The island originally was part of the estate of Jacques LaSalle, a French fur trader. Two Indian villages were the future Monroe when he settled here.

The island's low undergrowth later concealed refugees who fled across the ice from the LaSalle farm the night of the battle of the River Raisin.

Antoine LaSalle had possession in 1807. At his death, Robert Clark received the island portion of his property in settlement for a debt. It was sold at auction in 1844 and was purchased by Wedworth Wadsworth.

The stately rows of elms which once encircled the isle were planted by Mr. Wadsworth who made it into one of the prettiest sites in the county. The weeping willows on the east and a border of thorn bushes filled with wild grape vines are living testimony to his horticultural design.

According to an early newspaper account, Edward Pinkus, a piccolo player in Monroe to teach music at the Young Ladies Seminary, turned it into a resort for townspeople.

This dapper little man, always dressed in the latest fashion, operated a popular confectionery ship in town. He fell in love and when refused by the lady, took his piccolo, cakes and ornaments and moved to the picturesque cottage he had built on the island. He called it Belle Isle as a tribute to his lost love.

Mr. Pinkus made the purchase in 1852 and built the first foot bridge between the isle and the mainland.

Ice cream, lemonade and other confections were sold in his shop and a corps of musicians nightly played tunes popular in the 1850s. Its location made a pleasant walk for the young people of ante bellum days dressed in flowery silk gowns with hoop skirts and pretty Shaker bonnets. After acquiring a fortune, he retired to Philadelphia.

William Kirchmaier operated the shop for a time. With beautifully tended gardens, it served as a center for informal gatherings and frequent dances. Music with German charm was played.

Charles Diehl was the owner in 1858 and in 1869, it was deeded to Magdalena Diehl. This is the first entry where an abstract to the title of the land now held by the sisters refers to the land as the Isle of Patmos, the name of a Greek island where St. John the evangelist died.

Previous references are made to "the island in the River Raisin immediately above the mill dam of the Monroe City Mill."

The atmosphere of the island took on a more serious tone when it became the home of a Zion Lutheran minister and his family.

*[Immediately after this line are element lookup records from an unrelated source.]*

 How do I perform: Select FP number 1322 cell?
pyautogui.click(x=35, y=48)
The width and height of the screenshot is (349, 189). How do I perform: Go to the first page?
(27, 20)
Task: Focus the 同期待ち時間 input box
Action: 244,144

A new bridge replaced the old swing bridge and the island was renovated after it was purchased by the sisters. Here in pleasant weather, they took their daily walks until the bridge, weakened by the pounding of winter ice packs, became unsafe.

The old building was demolished in about 1914 and some thought was given to making it a recreation area for the new school built for boys and later known as the Hall of the Divine Child. The plan was abandoned and the island has remained unused about 70 years.